I need to compute some Integrals for my stochastic course. And i have the following problem:
$$ \frac{\lambda^n}{\Gamma(n)} \int_0^{\infty} \exp(-\frac{\lambda}{y}) \frac{1}{y^n} dy = \star$$ so i substitute $x = \frac{1}{y}, \; dy = -\frac{dx}{x^2} $. $$\star =- \frac{\lambda^n}{\Gamma(n)} \int_0^{\infty} \exp(-\lambda x) x^{(n-1)-1} dy = -\frac{\lambda}{n-1} \int_0^{\infty} \frac{\lambda^{n-1}}{\Gamma(n-1)} \exp(-\lambda x) x^{(n-1)-1} dy = -\frac{\lambda}{n-1} $$ By the definition of the gamma distriution.
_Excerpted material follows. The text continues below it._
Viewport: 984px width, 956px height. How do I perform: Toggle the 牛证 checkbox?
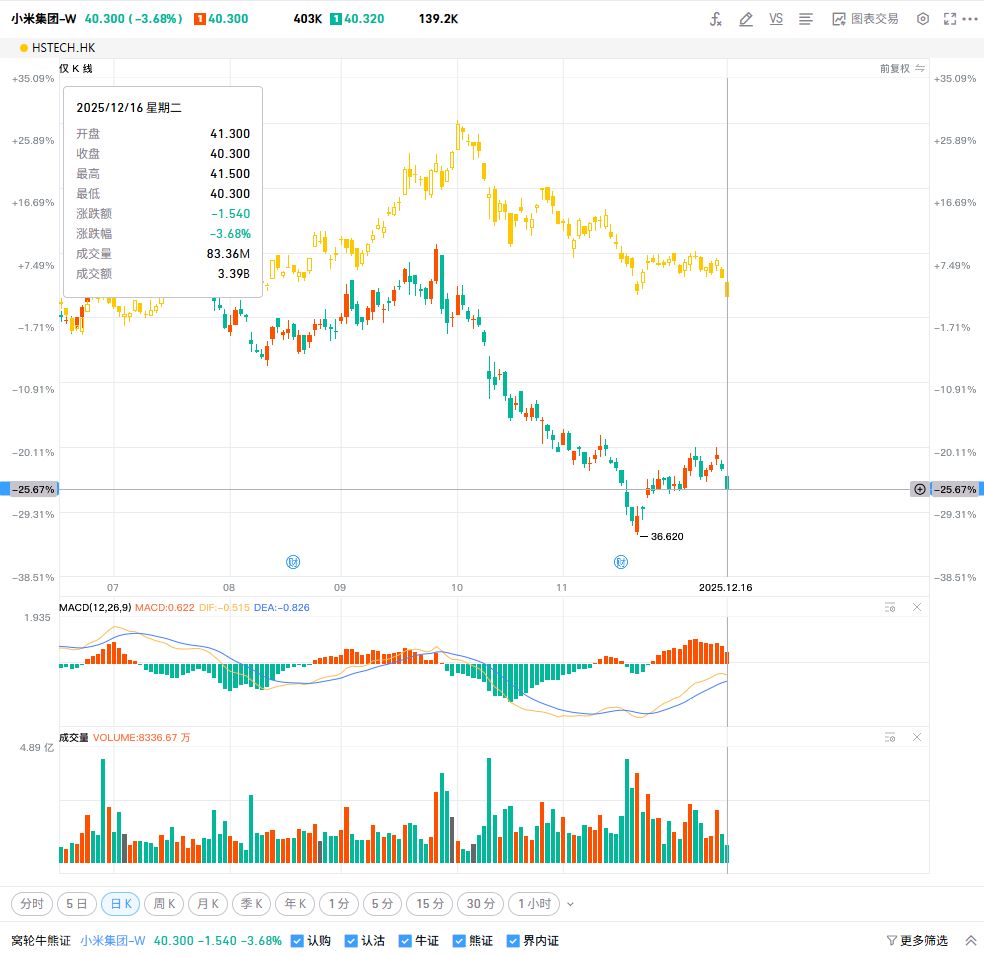click(405, 941)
But it should be $\frac{\lambda}{n-1}$. I ask myself where is my mistake?
Ok i forgot to change the boundaries, so we have: $$ \frac{\lambda^n}{\Gamma(n)} \int_0^{\infty} \exp(-\frac{\lambda}{y}) \frac{1}{y^n} dy = \star$$ so i substitute $x = \frac{1}{y}, \; dy = -\frac{dx}{x^2} $ and $\phi(y) = \frac{1}{y}$, so $\phi(\infty) = 0, \; \phi(0) = \infty$. $$\star =- \frac{\lambda^n}{\Gamma(n)} \int_\infty^{0} \exp(-\lambda x) x^{(n-1)-1} dy = \frac{\lambda}{n-1} \int_0^{\infty} \frac{\lambda^{n-1}}{\Gamma(n-1)} \exp(-\lambda x) x^{(n-1)-1} dy = \frac{\lambda}{n-1} $$